* _SUPPLIED ENTRIES_:
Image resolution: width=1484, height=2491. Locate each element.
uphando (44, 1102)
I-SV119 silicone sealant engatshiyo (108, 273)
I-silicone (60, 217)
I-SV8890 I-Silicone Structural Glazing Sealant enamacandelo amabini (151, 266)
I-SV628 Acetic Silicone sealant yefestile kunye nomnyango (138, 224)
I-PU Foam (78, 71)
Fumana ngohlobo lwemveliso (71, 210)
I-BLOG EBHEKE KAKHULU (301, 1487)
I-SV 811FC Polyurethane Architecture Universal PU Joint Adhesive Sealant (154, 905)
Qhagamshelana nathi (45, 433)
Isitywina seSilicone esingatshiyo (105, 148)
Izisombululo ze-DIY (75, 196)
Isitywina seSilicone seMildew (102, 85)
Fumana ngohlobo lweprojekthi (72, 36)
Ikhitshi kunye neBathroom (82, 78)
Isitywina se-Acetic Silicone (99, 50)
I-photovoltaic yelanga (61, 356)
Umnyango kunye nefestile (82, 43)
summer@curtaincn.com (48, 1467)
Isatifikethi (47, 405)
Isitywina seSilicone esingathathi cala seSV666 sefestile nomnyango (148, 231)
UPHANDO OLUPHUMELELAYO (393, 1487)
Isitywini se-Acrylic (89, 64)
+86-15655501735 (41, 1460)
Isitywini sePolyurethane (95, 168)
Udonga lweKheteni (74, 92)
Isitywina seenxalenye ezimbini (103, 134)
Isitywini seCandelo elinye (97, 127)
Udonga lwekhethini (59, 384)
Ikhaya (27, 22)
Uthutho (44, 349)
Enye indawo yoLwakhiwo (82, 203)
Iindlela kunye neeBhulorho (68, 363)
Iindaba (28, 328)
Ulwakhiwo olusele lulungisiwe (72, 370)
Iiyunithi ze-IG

* _WHAT NEEDS TO BE DONE_: Copy out exactly the lines between the line with "Ikhaya (27, 22)" and the last line of the entries, counting both of those lines.

* _ANSWER AREA_:
Ikhaya (27, 22)
Uthutho (44, 349)
Enye indawo yoLwakhiwo (82, 203)
Iindlela kunye neeBhulorho (68, 363)
Iindaba (28, 328)
Ulwakhiwo olusele lulungisiwe (72, 370)
Iiyunithi ze-IG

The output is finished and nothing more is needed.